To find the heartland of the Panthers, there is just one place where one needs to look: Cetinje, Montenegro. Many of the arrested thieves were born here, a town that Interpol refers to as “the thieves nest.” Prior to the Balkan Wars, Cetinje was a bustling industrial center. Then the economy collapsed. Many residents now complain about the sanctions and embargoes that drove them into poverty during and after the conflict. To some, the Pink Panthers are exacting revenge on behalf of those in Montenegro who have been stolen from blindly. The refrain for a popular song in the region chimes, “We do not steal from Montenegro, we steal for Montenegro.”
Virtually every resident of Cetinje knows of someone from the village sitting in jail, usually somewhere in Europe, for his involvement with the Pink Panthers’ heists. But the ones who make it out come back with money. Sidewalk cafés, discotheques, the main grocery store—all of these are owned by former Panthers and serve as active recruiting grounds for restive young men seeking an escape from unemployment. “After all, this gives people jobs,” observed a patron in one of Cetinje’s local bars. “I do not care where the money comes from. The main thing [is], it ends up with us.” Despite the gang’s nefarious reputation, many Pink Panthers never get caught.
There are few people in the world with the financial means to purchase the stones that the Panthers steal. According to a top-ranking Pink Panther, most buyers operate out of Belgium, Israel, the U.S. and Arab countries. Certain codes have been established to protect identities: if diamonds are stolen for an Arab client, then a blond woman is mentioned. In this market, jewels sell so fast that they are referred to as “hot potatoes.”

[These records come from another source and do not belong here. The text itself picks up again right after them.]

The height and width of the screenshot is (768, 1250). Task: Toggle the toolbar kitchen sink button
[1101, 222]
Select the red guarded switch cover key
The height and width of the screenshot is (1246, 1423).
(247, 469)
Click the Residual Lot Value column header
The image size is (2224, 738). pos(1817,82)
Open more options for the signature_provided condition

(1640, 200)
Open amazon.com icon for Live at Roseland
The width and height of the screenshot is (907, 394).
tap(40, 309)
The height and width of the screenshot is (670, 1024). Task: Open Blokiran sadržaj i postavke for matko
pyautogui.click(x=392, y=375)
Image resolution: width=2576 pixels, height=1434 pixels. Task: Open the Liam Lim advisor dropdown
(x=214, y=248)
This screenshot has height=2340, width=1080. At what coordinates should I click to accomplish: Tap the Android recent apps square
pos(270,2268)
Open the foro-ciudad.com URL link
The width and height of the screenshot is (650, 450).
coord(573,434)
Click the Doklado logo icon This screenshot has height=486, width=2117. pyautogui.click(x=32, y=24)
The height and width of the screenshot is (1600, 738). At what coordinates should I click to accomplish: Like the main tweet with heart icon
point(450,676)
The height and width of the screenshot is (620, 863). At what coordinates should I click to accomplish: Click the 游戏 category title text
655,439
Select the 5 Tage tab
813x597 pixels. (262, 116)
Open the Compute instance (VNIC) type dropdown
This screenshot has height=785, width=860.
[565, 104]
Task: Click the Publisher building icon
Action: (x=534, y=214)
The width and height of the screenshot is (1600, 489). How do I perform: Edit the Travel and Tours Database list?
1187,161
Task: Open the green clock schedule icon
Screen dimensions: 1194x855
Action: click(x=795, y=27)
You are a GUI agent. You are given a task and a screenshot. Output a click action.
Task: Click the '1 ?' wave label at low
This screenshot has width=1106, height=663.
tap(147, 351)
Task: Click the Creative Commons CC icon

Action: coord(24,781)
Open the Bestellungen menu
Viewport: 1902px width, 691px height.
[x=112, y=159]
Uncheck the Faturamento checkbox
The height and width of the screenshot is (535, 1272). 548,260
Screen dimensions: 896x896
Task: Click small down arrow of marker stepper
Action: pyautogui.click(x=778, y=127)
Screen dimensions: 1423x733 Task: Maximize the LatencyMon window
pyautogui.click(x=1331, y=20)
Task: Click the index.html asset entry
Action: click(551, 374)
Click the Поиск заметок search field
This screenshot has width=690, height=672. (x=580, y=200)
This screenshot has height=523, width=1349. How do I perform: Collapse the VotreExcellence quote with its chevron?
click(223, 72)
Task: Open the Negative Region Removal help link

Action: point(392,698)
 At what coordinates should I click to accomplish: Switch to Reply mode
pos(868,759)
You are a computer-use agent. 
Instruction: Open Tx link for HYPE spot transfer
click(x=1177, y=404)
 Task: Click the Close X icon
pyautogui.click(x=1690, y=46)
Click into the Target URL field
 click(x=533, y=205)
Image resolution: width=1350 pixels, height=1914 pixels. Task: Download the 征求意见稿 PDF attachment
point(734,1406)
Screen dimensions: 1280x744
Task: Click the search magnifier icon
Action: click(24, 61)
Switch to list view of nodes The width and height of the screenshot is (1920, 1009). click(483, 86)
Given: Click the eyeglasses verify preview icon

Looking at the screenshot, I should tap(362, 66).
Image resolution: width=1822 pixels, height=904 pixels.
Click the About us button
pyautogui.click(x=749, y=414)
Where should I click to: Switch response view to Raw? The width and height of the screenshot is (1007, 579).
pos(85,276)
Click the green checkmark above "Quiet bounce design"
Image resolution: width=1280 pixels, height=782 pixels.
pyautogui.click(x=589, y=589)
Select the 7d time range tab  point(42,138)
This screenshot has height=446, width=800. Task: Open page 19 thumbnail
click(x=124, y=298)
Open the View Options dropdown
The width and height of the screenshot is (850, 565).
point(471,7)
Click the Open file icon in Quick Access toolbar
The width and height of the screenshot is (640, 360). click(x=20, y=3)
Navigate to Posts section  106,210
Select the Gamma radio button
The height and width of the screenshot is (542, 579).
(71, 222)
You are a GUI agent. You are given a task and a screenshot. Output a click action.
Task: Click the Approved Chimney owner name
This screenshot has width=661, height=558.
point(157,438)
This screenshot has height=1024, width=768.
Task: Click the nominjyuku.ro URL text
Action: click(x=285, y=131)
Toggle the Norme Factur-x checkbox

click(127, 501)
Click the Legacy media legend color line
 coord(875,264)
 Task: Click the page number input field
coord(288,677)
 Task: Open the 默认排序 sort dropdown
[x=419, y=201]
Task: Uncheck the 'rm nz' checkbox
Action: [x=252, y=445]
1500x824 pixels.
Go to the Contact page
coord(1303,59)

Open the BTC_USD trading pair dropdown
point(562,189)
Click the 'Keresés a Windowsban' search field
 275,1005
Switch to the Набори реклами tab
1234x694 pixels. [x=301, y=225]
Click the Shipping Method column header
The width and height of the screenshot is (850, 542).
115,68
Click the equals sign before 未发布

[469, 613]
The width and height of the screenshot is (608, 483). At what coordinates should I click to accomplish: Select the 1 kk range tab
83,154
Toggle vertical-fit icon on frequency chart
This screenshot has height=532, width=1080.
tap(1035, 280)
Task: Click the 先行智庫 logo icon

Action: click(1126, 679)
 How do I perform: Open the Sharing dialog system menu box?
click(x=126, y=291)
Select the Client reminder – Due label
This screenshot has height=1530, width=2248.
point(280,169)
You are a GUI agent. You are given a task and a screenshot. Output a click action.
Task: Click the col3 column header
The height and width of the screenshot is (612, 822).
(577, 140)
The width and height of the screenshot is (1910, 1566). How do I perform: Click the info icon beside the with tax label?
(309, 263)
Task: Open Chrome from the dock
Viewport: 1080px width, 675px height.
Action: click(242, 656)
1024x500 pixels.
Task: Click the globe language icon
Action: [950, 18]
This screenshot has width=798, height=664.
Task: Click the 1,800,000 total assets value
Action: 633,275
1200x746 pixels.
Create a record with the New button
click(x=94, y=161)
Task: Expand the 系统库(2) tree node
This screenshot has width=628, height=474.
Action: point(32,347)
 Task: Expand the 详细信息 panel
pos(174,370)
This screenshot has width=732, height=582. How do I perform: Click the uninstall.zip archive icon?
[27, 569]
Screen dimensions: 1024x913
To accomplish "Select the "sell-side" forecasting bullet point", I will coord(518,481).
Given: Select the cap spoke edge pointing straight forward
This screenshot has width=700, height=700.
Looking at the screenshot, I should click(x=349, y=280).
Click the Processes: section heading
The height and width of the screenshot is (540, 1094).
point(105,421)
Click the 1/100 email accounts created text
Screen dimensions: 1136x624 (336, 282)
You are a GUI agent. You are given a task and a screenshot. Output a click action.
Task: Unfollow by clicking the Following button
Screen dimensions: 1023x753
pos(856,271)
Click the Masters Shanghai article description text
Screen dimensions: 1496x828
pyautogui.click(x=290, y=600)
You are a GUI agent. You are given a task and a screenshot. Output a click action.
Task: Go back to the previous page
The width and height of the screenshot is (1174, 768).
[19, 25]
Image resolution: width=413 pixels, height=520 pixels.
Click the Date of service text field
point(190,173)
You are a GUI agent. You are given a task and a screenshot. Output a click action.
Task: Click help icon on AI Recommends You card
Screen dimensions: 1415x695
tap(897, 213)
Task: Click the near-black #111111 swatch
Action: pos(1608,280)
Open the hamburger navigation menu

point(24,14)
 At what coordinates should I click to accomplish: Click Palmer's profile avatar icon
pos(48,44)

Last year, Foreign Policy magazine named Montenegro a “Mafia State.” It is widely believed that Prime Minister Milo Djukanovic, nicknamed King Milo, is usually involved in corruption scandals. A report by the Italian police accused him of turning the country into a haven for smugglers. Although the Pink Panthers’ exploits have taken them across the globe: from London to Dubai, Zurich to Tokyo, Geneva to Singapore, Montenegro—a poor country on the eastern edges of the Adriatic Sea that has for centuries been a haven for a smugglers, pirates, counterfeiters, and thieves of all stripes—continues to be the place they call home.